Ces enjeux sont importants, car ils indiquent que la coordination de l’action en période de négociation n’a pas été efficace. De façon plus explicite, cela signifie que les mécanismes d’imputabilité n’ont pas bien fonctionné, que les rôles des acteurs gouvernementaux et non gouvernementaux n’ont pas été bien définis et que l’interaction entre eux n’a pas été favorable à un apprentissage collectif. L’État n’a pas joué son rôle de catalyseur.

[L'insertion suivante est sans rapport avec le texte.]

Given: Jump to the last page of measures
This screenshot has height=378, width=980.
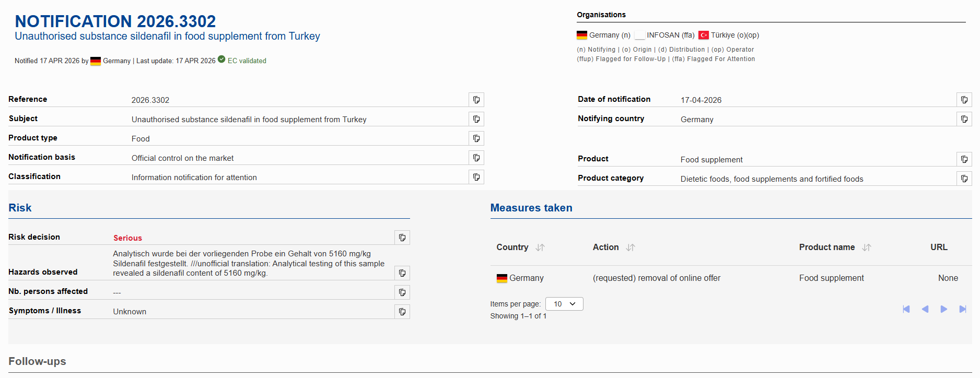Looking at the screenshot, I should coord(962,309).
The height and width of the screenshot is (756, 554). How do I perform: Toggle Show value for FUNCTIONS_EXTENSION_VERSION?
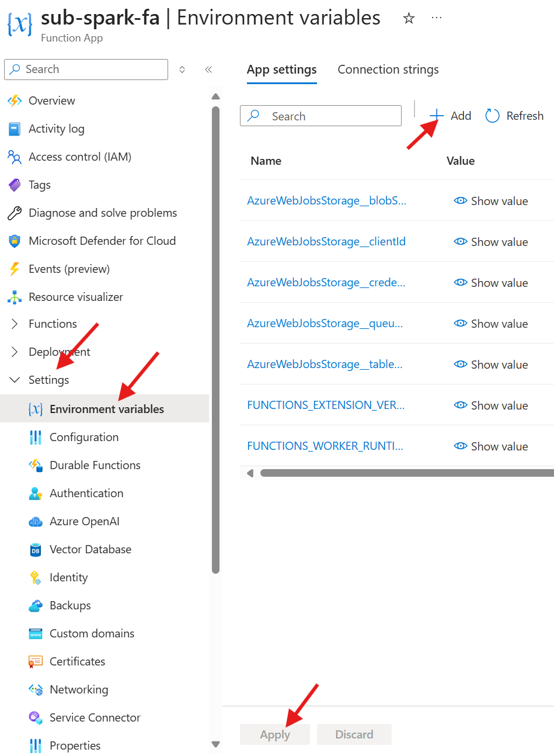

3.3 L’évaluation des ententes

Les ententes Canada-communautés contiennent des mécanismes d’évaluation. En 1997, le ministère du Patrimoine canadien procédait à ses propres évaluations pendant que la plupart des minorités de langue officielle faisaient de même. Les différentes évaluations présentent cependant des résultats similaires. Les ententes prévoient également des évaluations continues, sauf que celles-ci ne semblent pas avoir été réalisées au fur et à mesure de la mise en place des ententes.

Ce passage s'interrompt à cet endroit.